▸ **Task objective**:
A verbatim copy of every entry is required.

● ● ●

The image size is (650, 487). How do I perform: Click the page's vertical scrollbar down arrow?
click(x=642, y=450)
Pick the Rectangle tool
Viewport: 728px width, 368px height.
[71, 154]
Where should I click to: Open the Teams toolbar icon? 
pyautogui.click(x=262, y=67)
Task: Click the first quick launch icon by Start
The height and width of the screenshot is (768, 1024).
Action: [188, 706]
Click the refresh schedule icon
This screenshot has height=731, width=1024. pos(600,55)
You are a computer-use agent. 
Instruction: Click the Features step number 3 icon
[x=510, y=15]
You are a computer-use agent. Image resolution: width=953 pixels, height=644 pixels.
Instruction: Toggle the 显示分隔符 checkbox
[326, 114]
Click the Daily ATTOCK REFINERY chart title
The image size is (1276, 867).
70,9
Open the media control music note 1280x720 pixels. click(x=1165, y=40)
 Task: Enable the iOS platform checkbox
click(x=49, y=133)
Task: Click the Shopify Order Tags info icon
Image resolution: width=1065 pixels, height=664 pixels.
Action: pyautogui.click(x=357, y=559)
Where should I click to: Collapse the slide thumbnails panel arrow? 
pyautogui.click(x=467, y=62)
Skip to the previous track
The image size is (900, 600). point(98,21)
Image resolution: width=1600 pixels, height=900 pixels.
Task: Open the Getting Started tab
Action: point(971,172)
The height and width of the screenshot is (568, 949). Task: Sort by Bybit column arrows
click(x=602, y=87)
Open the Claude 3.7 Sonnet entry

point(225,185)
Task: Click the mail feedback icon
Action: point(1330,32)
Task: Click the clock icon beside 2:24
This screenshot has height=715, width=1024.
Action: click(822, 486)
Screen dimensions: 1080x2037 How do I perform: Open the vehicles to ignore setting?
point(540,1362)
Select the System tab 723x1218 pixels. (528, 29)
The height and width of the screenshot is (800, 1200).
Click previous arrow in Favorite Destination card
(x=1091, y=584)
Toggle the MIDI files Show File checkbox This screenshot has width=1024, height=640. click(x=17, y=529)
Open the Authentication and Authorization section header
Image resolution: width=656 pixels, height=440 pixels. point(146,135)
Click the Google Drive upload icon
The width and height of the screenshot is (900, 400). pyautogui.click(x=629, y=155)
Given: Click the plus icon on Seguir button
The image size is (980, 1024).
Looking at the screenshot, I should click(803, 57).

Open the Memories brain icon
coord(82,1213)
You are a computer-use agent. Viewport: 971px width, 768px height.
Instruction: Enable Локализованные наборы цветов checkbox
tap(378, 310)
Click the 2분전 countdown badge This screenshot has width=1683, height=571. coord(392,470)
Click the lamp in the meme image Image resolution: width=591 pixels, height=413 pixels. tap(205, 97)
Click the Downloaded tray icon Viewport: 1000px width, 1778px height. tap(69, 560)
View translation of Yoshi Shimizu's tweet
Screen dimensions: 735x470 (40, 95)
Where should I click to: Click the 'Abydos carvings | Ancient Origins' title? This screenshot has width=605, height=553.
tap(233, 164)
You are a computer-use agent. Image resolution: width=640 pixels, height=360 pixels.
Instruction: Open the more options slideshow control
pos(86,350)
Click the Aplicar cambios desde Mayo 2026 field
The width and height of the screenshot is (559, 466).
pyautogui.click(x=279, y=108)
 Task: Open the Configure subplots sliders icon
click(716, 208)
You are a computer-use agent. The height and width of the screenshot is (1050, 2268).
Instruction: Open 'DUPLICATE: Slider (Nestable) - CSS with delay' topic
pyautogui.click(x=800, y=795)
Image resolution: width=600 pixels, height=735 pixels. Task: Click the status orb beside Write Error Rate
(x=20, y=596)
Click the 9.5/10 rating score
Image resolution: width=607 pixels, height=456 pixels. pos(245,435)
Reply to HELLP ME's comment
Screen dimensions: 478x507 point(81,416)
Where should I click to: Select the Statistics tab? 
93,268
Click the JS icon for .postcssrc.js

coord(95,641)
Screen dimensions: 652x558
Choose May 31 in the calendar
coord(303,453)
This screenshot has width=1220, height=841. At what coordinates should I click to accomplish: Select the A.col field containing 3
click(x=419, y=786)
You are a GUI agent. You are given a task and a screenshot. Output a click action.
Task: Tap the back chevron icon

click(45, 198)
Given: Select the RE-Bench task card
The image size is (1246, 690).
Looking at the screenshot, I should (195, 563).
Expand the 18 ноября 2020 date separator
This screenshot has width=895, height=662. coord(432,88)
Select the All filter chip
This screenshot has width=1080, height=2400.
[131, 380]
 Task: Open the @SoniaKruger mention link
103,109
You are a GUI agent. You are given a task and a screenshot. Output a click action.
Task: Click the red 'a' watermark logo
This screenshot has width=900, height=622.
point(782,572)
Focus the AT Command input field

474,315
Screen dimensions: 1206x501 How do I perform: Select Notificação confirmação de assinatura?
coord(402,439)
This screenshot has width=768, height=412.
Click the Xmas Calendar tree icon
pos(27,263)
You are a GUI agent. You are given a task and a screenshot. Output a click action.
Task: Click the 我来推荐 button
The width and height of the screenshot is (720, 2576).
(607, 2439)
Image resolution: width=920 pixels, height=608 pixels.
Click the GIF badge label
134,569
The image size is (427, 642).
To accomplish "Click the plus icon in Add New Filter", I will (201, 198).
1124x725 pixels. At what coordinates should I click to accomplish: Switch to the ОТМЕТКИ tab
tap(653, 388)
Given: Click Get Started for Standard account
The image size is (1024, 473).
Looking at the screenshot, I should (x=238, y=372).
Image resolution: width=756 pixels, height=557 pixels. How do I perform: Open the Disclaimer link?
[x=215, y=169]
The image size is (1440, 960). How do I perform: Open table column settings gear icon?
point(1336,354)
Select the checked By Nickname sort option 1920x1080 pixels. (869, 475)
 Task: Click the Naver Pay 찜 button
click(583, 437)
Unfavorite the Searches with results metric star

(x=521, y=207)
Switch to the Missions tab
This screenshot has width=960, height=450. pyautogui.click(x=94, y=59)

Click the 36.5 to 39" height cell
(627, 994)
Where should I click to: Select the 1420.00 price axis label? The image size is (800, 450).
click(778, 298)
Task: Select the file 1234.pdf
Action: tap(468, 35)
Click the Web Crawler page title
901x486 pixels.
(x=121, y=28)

● ● ●

▸ **Task result**:
The image size is (650, 487). How do I perform: Click the page's vertical scrollbar down arrow?
click(x=642, y=450)
Pick the Rectangle tool
Viewport: 728px width, 368px height.
[71, 154]
Where should I click to: Open the Teams toolbar icon? 
pyautogui.click(x=262, y=67)
Task: Click the first quick launch icon by Start
The height and width of the screenshot is (768, 1024).
Action: [188, 706]
Click the refresh schedule icon
This screenshot has height=731, width=1024. pos(600,55)
You are a computer-use agent. 
Instruction: Click the Features step number 3 icon
[x=510, y=15]
You are a computer-use agent. Image resolution: width=953 pixels, height=644 pixels.
Instruction: Toggle the 显示分隔符 checkbox
[326, 114]
Click the Daily ATTOCK REFINERY chart title
The image size is (1276, 867).
70,9
Open the media control music note 1280x720 pixels. click(x=1165, y=40)
 Task: Enable the iOS platform checkbox
click(x=49, y=133)
Task: Click the Shopify Order Tags info icon
Image resolution: width=1065 pixels, height=664 pixels.
Action: pyautogui.click(x=357, y=559)
Where should I click to: Collapse the slide thumbnails panel arrow? 
pyautogui.click(x=467, y=62)
Skip to the previous track
The image size is (900, 600). point(98,21)
Image resolution: width=1600 pixels, height=900 pixels.
Task: Open the Getting Started tab
Action: point(971,172)
The height and width of the screenshot is (568, 949). Task: Sort by Bybit column arrows
click(x=602, y=87)
Open the Claude 3.7 Sonnet entry

point(225,185)
Task: Click the mail feedback icon
Action: point(1330,32)
Task: Click the clock icon beside 2:24
This screenshot has height=715, width=1024.
Action: click(822, 486)
Screen dimensions: 1080x2037 How do I perform: Open the vehicles to ignore setting?
point(540,1362)
Select the System tab 723x1218 pixels. (528, 29)
The height and width of the screenshot is (800, 1200).
Click previous arrow in Favorite Destination card
(x=1091, y=584)
Toggle the MIDI files Show File checkbox This screenshot has width=1024, height=640. click(x=17, y=529)
Open the Authentication and Authorization section header
Image resolution: width=656 pixels, height=440 pixels. point(146,135)
Click the Google Drive upload icon
The width and height of the screenshot is (900, 400). pyautogui.click(x=629, y=155)
Given: Click the plus icon on Seguir button
The image size is (980, 1024).
Looking at the screenshot, I should click(803, 57).

Open the Memories brain icon
coord(82,1213)
You are a computer-use agent. Viewport: 971px width, 768px height.
Instruction: Enable Локализованные наборы цветов checkbox
tap(378, 310)
Click the 2분전 countdown badge This screenshot has width=1683, height=571. coord(392,470)
Click the lamp in the meme image Image resolution: width=591 pixels, height=413 pixels. tap(205, 97)
Click the Downloaded tray icon Viewport: 1000px width, 1778px height. tap(69, 560)
View translation of Yoshi Shimizu's tweet
Screen dimensions: 735x470 (40, 95)
Where should I click to: Click the 'Abydos carvings | Ancient Origins' title? This screenshot has width=605, height=553.
tap(233, 164)
You are a computer-use agent. Image resolution: width=640 pixels, height=360 pixels.
Instruction: Open the more options slideshow control
pos(86,350)
Click the Aplicar cambios desde Mayo 2026 field
The width and height of the screenshot is (559, 466).
pyautogui.click(x=279, y=108)
 Task: Open the Configure subplots sliders icon
click(716, 208)
You are a computer-use agent. The height and width of the screenshot is (1050, 2268).
Instruction: Open 'DUPLICATE: Slider (Nestable) - CSS with delay' topic
pyautogui.click(x=800, y=795)
Image resolution: width=600 pixels, height=735 pixels. Task: Click the status orb beside Write Error Rate
(x=20, y=596)
Click the 9.5/10 rating score
Image resolution: width=607 pixels, height=456 pixels. pos(245,435)
Reply to HELLP ME's comment
Screen dimensions: 478x507 point(81,416)
Where should I click to: Select the Statistics tab? 
93,268
Click the JS icon for .postcssrc.js

coord(95,641)
Screen dimensions: 652x558
Choose May 31 in the calendar
coord(303,453)
This screenshot has width=1220, height=841. At what coordinates should I click to accomplish: Select the A.col field containing 3
click(x=419, y=786)
You are a GUI agent. You are given a task and a screenshot. Output a click action.
Task: Tap the back chevron icon

click(45, 198)
Given: Select the RE-Bench task card
The image size is (1246, 690).
Looking at the screenshot, I should (195, 563).
Expand the 18 ноября 2020 date separator
This screenshot has width=895, height=662. coord(432,88)
Select the All filter chip
This screenshot has width=1080, height=2400.
[131, 380]
 Task: Open the @SoniaKruger mention link
103,109
You are a GUI agent. You are given a task and a screenshot. Output a click action.
Task: Click the red 'a' watermark logo
This screenshot has width=900, height=622.
point(782,572)
Focus the AT Command input field

474,315
Screen dimensions: 1206x501 How do I perform: Select Notificação confirmação de assinatura?
coord(402,439)
This screenshot has width=768, height=412.
Click the Xmas Calendar tree icon
pos(27,263)
You are a GUI agent. You are given a task and a screenshot. Output a click action.
Task: Click the 我来推荐 button
The width and height of the screenshot is (720, 2576).
(607, 2439)
Image resolution: width=920 pixels, height=608 pixels.
Click the GIF badge label
134,569
The image size is (427, 642).
To accomplish "Click the plus icon in Add New Filter", I will (201, 198).
1124x725 pixels. At what coordinates should I click to accomplish: Switch to the ОТМЕТКИ tab
tap(653, 388)
Given: Click Get Started for Standard account
The image size is (1024, 473).
Looking at the screenshot, I should (x=238, y=372).
Image resolution: width=756 pixels, height=557 pixels. How do I perform: Open the Disclaimer link?
[x=215, y=169]
The image size is (1440, 960). How do I perform: Open table column settings gear icon?
point(1336,354)
Select the checked By Nickname sort option 1920x1080 pixels. (869, 475)
 Task: Click the Naver Pay 찜 button
click(583, 437)
Unfavorite the Searches with results metric star

(x=521, y=207)
Switch to the Missions tab
This screenshot has width=960, height=450. pyautogui.click(x=94, y=59)

Click the 36.5 to 39" height cell
(627, 994)
Where should I click to: Select the 1420.00 price axis label? The image size is (800, 450).
click(778, 298)
Task: Select the file 1234.pdf
Action: tap(468, 35)
Click the Web Crawler page title
901x486 pixels.
(x=121, y=28)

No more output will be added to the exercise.